You are doing straight lines now. "Wage growth was higher" ignores that product and goods were higher cost as well in proportion. Property was rising yes but basic foods were more expensive. There was not so many "home brands" back then, It was all branded, normal folks had limited grocery choices because the foods we eat today (and consider normal) were more expensive.
It is stupid when the RPI and BBC types go and check a shopping basket and they have all branded items in their basket. We are constantly told that food is more expensive now than it was back then but it isn't. We are buying a much wider variety of foods that were out of people's price range back then. What they do when they compare these food lists is compare a middle class shopping trip. I buy cheap toilet paper not Andrex. 6 rolls for 79p. I buy homebrand baked beans for 23p, homebrand ketchup of 30p. Get that in the shipping basket and tell me groceries have gone up in price (Accounting for inflation.)
Paracetamol and Aspirin is less than 30p a pack.
You can't just draw a straight line of higher wage growth, higher house prices and degree costs most people will never pay back = having a harder time. You also can't take the narrative of a middle class grocery shop being representative of how it costs more to eat. I don;t eat the "crap" my Mum used to put on the table. I did then because it was the food. I like to eat nicer foods in the main than when I was a kid in the eighties but I am not trying to equate the food I eat as costing more than the food that I used to eat to talk about a narrative. My groceries probably do cost more adjusted for inflation than back then but I am not eating liver, heart, the cheapest cuts, peas every night as veg and some of the other awful food that was necessary to eat back then.
But these are minimal savings in the grand scheme. When 40-50% of your wages (if you're working a pretty good job, for that matter) are going toward housing and servicing debt, saving 10p on Aspirin will not actually get you ahead.
I already said I agree on housing. I am talking about the young's perception that previous generations had it so much better. They have much more expectation of what their standard of living should be and seem oblivious to the fact that previous generations have it better now because they toughed it out working their way there.
Yes, yes, every previous generation pulled themselves up by their bootstraps, and younger ones simply aren't toughing it out. This, as it in turns out, is what every generation has thought of the generations that came thereafter.

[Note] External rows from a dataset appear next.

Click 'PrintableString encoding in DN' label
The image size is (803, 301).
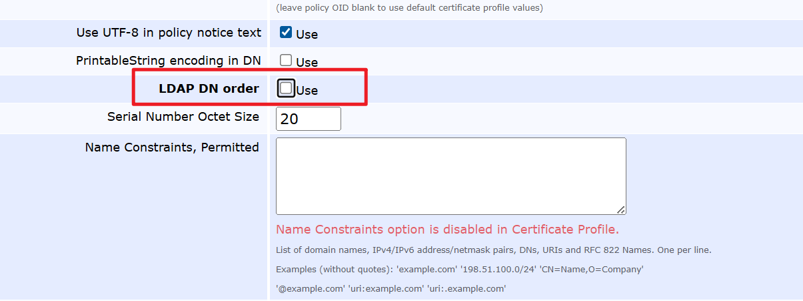169,61
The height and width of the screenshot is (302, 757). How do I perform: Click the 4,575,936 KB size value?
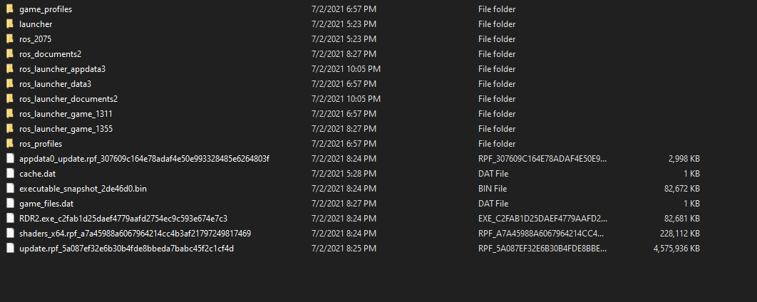click(x=669, y=249)
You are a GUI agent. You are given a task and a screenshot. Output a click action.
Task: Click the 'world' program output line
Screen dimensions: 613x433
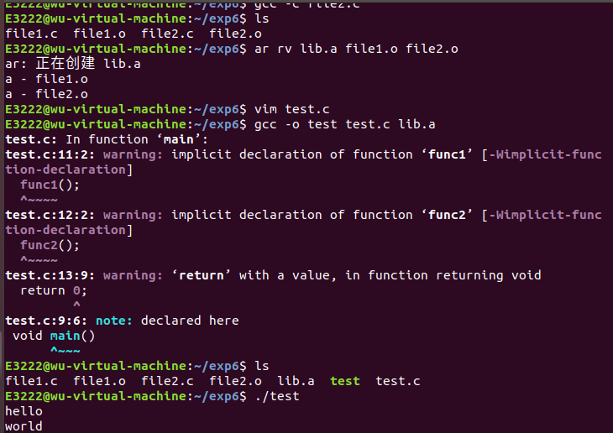click(24, 426)
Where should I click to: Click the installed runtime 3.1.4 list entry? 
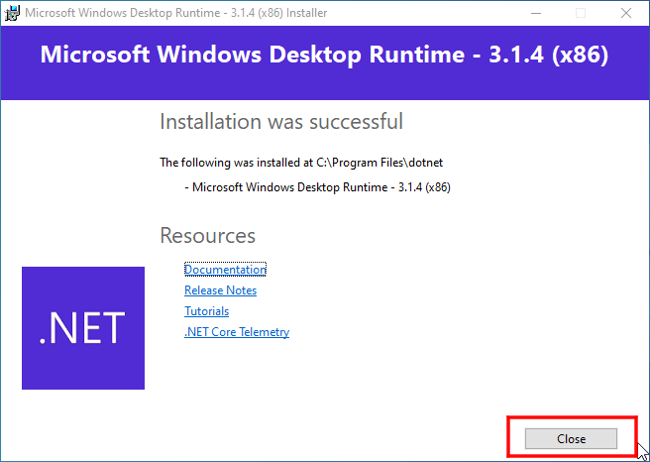(317, 186)
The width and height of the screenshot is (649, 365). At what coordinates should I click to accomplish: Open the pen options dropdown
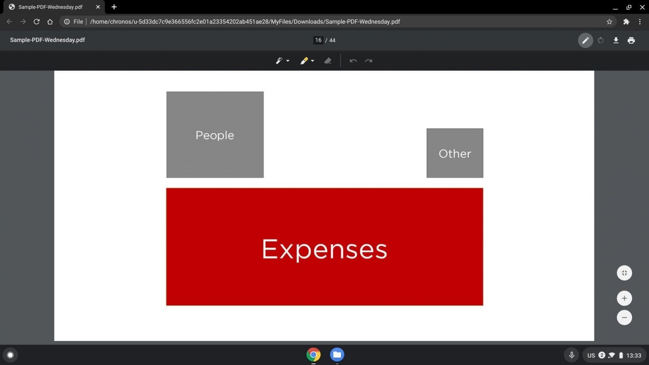coord(287,61)
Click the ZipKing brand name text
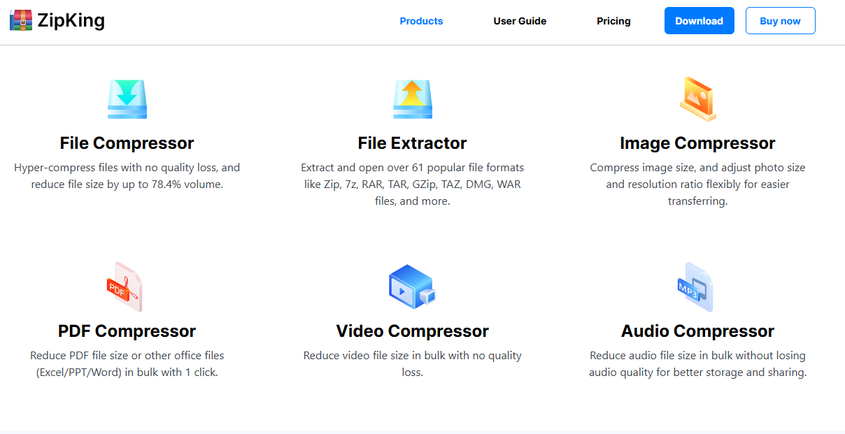This screenshot has height=434, width=845. pos(71,21)
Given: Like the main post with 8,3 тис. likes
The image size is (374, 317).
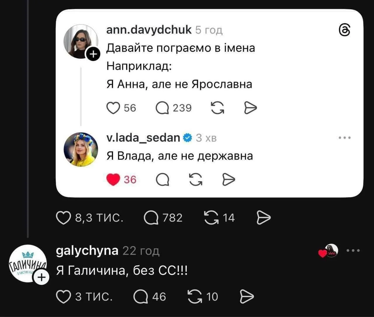Looking at the screenshot, I should [64, 218].
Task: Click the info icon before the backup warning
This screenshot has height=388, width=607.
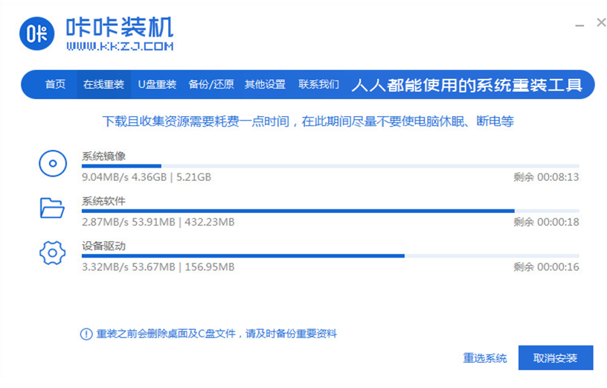Action: [x=86, y=334]
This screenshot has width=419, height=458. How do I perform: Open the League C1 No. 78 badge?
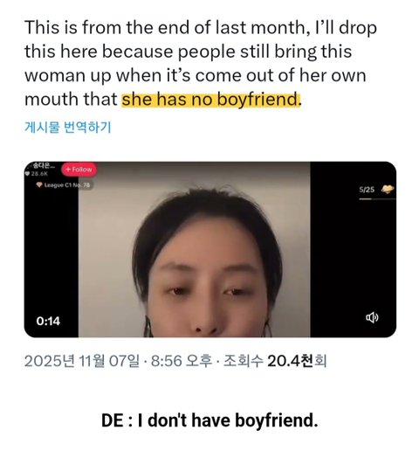coord(65,185)
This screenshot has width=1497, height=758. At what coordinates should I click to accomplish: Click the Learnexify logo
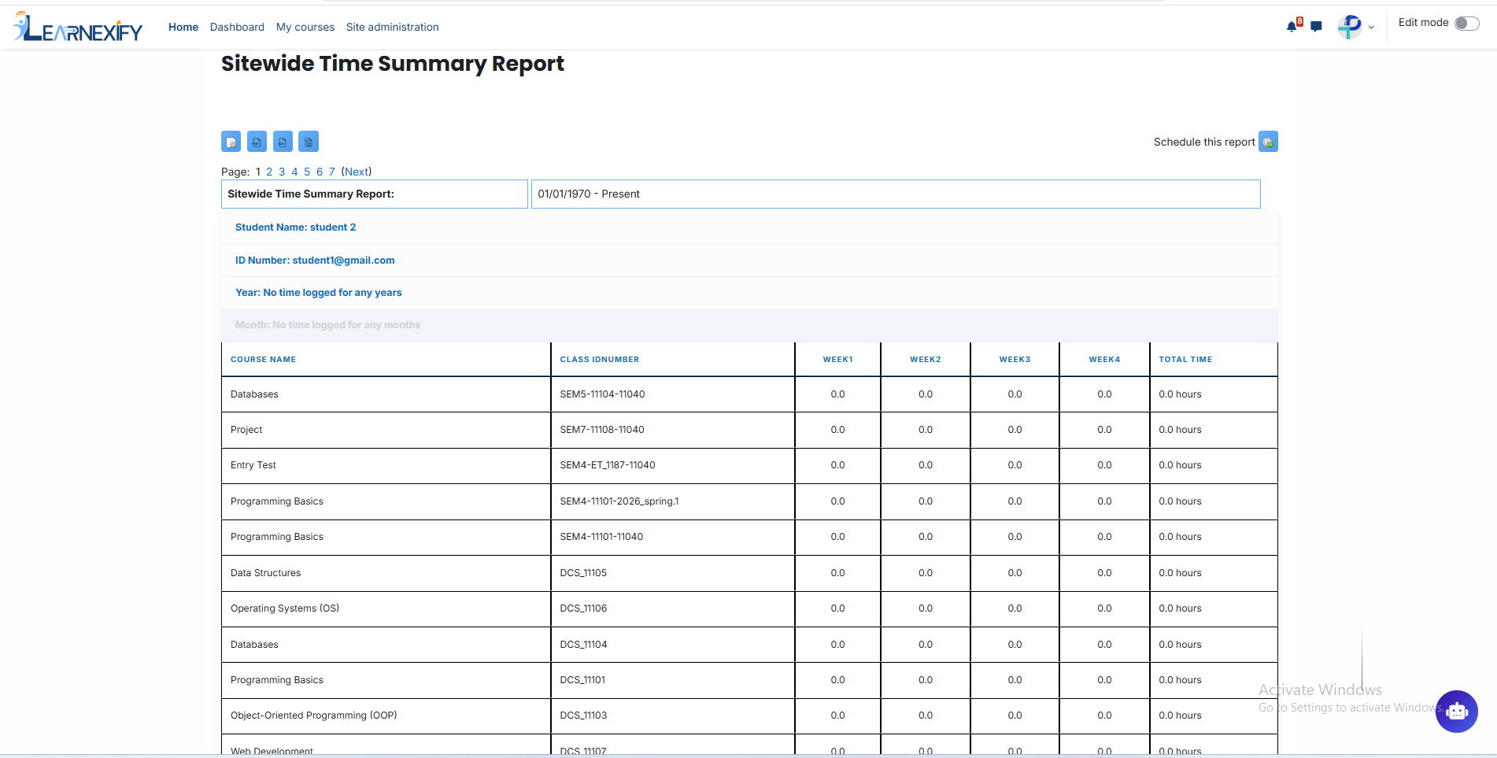[78, 27]
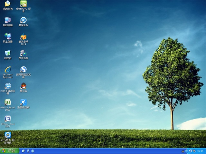Select the 搜狗高速浏览器 Sogou browser icon

[x=23, y=69]
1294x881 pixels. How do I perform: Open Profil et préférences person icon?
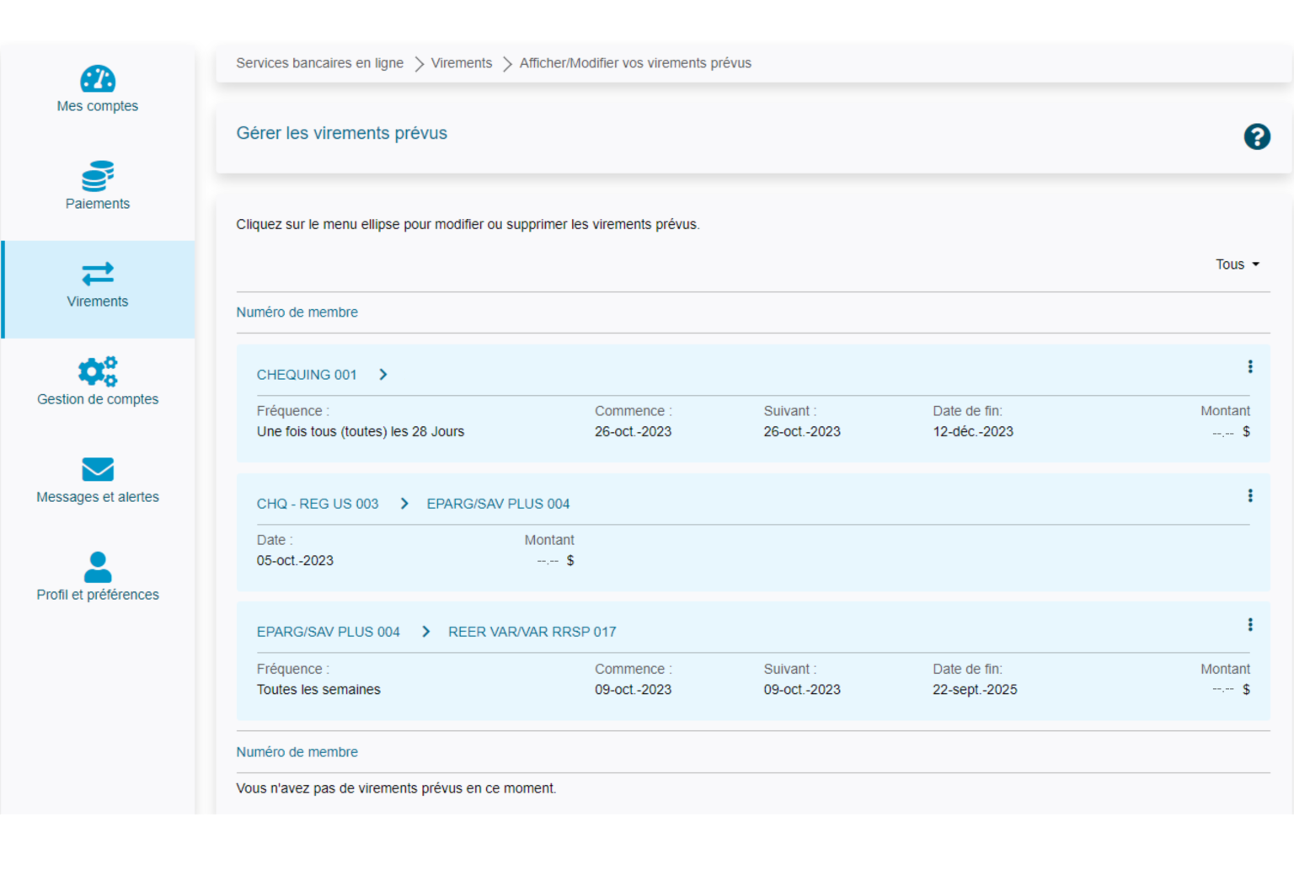pos(98,566)
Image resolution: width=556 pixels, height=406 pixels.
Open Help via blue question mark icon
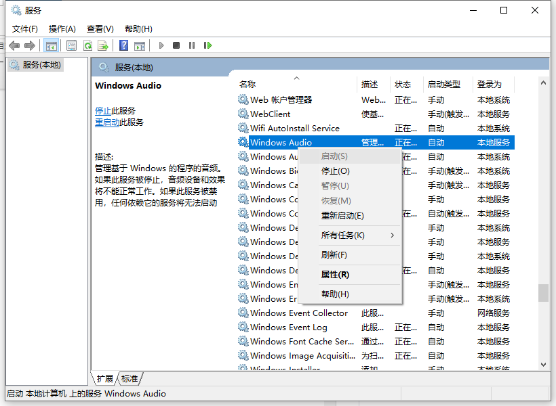123,45
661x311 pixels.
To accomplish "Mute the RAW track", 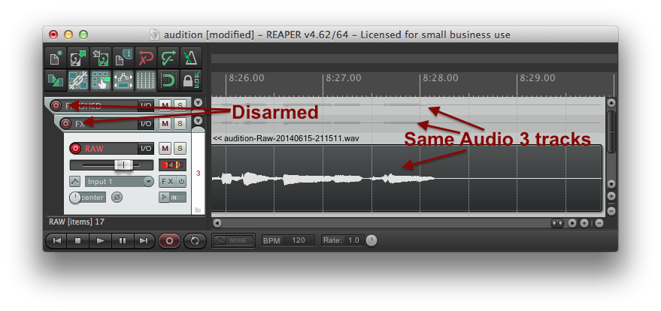I will [x=165, y=149].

I am not saying it is expensive coffee. That is a representative unit of a much bigger story. It is one component of hundreds that the current generation see as normal. As part of normal life and not an extra they should really think about giving up. "Every little helps" says Tesco. "It all adds up" My Mum used to say.
Add all that stuff up together. Very easy for a "naysayer"like you to simplify it down to one element (coffee) to suggest an argument is flawed when you know full well that people today have an abundance of things they spend money on that they consider as normal where previous generations would see them as "extras."
In an age where the young "have it so hard" how come all the coffee shops are full mostly of young people? The sandwich bars? Do you not think if they added up all their "little" spends that they might be surprised just how much they could save?
Because, when you're financially strapped, hanging out with a friend over a £2 coffee or £7 meal is the sort of luxury you can actually afford? Unless anyone doing more than wearing sackcloth and sleeping in a cardboard box represents unnecessary extravagance in your opinion.
As for the government shifting the debt? Have you not read what I have said for the whole of this thread? I have been saying they do this. What I would say to you though is that government debt is also the debt of the very same people. The government debt IS the people's debt.
What has that got to do with people spending money on coffees etc? Are they paying for them on credit cards? Do you not agree they should think twice about their coffees? And please remember that I am not just talking about a coffee a day. I am talking about the £40 a month contract mobile, the £10 a month netflix, the gym membership, the finance on the 2 year old car they decided on instead of the 5 year old one. Should they not think twice? After all they are the ones moaning about debt.
I've been there done that. Paid off £15k of debt in full while on benefits with a young family. No credit anymore. I/we choose what to buy in terms of extras. We don't buy "nearly new" cars anymore, we buy cars when they are 5+ years old and pay cash not credit.
It has nothing to do with Netflix or coffees, because these are utterly trivial expenses. One is not going to get themselves out from under a six-figure mortgage by forgoing coffee and Netflix and name-brand beans. Indeed, the fact that younger people have turned to Netflix and other cheap streaming services for their entertainment rather than expensive satellite packages and large TVs is often breathlessly cited as bringing about the death of the television industry, so it might be a particularly inapt choice.